## PROBLEM DETAILS
Print the line that contains "附錄二 -- 夢中的拓荒者 (174, 2219)" and every line that follows it in the data below, ending with the final line; include nothing else.

## LISTED ENTRIES
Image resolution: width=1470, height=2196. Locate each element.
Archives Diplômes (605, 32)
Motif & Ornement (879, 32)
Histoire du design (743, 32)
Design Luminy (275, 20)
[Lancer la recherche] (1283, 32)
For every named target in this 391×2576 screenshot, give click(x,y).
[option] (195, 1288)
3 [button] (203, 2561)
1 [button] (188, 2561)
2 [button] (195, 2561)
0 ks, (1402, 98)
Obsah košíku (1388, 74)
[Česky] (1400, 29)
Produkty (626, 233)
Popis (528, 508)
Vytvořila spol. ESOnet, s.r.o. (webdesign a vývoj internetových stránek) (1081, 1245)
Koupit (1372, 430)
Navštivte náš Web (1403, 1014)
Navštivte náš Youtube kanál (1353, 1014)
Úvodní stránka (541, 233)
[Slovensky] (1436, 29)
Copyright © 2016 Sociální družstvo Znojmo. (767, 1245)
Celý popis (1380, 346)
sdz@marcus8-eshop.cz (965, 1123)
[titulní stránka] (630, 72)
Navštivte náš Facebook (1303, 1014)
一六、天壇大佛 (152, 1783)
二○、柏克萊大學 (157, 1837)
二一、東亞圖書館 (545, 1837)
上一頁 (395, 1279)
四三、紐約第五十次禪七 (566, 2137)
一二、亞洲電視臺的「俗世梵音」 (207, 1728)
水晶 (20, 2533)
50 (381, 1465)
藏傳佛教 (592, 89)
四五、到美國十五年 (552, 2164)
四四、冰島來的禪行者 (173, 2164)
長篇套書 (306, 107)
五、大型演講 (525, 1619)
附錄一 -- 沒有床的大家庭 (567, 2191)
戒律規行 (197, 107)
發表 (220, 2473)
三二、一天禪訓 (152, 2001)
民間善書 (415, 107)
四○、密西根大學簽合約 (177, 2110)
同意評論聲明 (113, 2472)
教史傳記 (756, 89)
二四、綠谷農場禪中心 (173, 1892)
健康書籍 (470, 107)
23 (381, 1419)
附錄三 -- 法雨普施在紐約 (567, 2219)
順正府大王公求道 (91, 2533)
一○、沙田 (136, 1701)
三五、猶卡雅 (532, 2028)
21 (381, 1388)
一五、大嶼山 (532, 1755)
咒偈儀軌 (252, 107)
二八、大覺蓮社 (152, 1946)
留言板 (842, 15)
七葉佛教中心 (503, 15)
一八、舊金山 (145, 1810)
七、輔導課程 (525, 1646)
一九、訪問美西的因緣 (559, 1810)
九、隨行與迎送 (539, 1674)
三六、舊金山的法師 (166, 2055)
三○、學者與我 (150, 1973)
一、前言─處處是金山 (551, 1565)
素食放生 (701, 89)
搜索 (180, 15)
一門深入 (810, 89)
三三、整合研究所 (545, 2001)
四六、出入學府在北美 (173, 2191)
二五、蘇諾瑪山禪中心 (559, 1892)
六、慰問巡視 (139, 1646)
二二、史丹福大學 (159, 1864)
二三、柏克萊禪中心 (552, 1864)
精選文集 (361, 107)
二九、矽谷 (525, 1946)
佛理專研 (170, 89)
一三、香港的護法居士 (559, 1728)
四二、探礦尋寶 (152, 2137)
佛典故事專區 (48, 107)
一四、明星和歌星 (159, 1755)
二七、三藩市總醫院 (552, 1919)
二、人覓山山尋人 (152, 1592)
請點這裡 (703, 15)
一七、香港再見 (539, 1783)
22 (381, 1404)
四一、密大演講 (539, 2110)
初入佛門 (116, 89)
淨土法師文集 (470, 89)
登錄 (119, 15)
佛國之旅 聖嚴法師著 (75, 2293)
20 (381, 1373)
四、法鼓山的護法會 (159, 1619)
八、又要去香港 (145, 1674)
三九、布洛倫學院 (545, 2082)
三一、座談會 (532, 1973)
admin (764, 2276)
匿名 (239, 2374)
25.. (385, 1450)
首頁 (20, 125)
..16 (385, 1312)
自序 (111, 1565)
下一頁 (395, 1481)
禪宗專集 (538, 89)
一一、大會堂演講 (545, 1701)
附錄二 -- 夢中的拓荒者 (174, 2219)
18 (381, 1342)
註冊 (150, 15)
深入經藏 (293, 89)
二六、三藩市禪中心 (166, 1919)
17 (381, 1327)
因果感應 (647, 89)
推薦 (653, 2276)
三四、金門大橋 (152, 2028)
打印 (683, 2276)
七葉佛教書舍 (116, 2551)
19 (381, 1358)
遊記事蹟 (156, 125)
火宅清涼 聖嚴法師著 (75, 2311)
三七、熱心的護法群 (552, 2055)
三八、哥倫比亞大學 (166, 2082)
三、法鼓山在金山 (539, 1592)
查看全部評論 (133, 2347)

## RESPONSE
附錄二 -- 夢中的拓荒者 (174, 2219)
18 (381, 1342)
註冊 (150, 15)
深入經藏 (293, 89)
二六、三藩市禪中心 (166, 1919)
17 (381, 1327)
因果感應 (647, 89)
推薦 (653, 2276)
三四、金門大橋 (152, 2028)
打印 (683, 2276)
七葉佛教書舍 (116, 2551)
19 (381, 1358)
遊記事蹟 (156, 125)
火宅清涼 聖嚴法師著 (75, 2311)
三七、熱心的護法群 (552, 2055)
三八、哥倫比亞大學 (166, 2082)
三、法鼓山在金山 (539, 1592)
查看全部評論 (133, 2347)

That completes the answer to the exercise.